## [DESCRIPTION OF THE TASK]
Your answer should be one number: the count of lines in the data below that include "heading".

Segment Start: RECORDS TO USE

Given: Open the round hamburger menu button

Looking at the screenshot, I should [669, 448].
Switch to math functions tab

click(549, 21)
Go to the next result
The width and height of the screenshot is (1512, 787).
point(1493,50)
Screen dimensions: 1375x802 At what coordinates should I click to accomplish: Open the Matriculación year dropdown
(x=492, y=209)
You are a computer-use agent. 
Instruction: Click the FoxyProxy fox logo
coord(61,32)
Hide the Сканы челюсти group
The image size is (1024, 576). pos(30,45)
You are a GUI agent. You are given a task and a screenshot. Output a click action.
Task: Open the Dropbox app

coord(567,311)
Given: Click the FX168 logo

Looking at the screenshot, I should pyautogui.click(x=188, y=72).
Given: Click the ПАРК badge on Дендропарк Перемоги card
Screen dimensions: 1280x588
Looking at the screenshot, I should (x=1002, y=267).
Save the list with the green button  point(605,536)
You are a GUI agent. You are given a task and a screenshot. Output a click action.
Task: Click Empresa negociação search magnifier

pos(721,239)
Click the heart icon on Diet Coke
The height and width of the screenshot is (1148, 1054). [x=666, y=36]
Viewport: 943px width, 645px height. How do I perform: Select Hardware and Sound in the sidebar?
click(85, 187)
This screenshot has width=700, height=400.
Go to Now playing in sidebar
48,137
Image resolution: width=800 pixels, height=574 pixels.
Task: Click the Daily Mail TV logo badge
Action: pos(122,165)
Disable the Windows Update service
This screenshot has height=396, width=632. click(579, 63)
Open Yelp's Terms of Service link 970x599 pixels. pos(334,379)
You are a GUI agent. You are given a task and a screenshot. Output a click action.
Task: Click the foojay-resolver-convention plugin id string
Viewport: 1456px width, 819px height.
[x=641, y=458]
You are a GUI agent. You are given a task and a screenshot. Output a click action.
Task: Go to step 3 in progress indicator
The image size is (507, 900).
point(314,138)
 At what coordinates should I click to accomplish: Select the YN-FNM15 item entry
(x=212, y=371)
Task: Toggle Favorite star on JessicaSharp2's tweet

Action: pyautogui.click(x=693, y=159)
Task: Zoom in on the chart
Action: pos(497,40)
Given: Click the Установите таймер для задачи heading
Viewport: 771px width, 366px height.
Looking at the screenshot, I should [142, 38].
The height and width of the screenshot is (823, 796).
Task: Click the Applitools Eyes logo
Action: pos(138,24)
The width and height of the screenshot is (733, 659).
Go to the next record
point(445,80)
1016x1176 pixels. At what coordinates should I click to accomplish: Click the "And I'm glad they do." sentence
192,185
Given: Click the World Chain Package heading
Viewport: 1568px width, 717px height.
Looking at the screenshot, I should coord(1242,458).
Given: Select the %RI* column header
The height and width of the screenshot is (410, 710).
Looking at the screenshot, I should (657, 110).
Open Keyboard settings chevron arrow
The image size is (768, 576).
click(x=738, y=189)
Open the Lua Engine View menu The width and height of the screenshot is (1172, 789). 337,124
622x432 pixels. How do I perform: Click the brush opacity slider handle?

Segment End: RECORDS TO USE

## [RESPONSE AREA]
2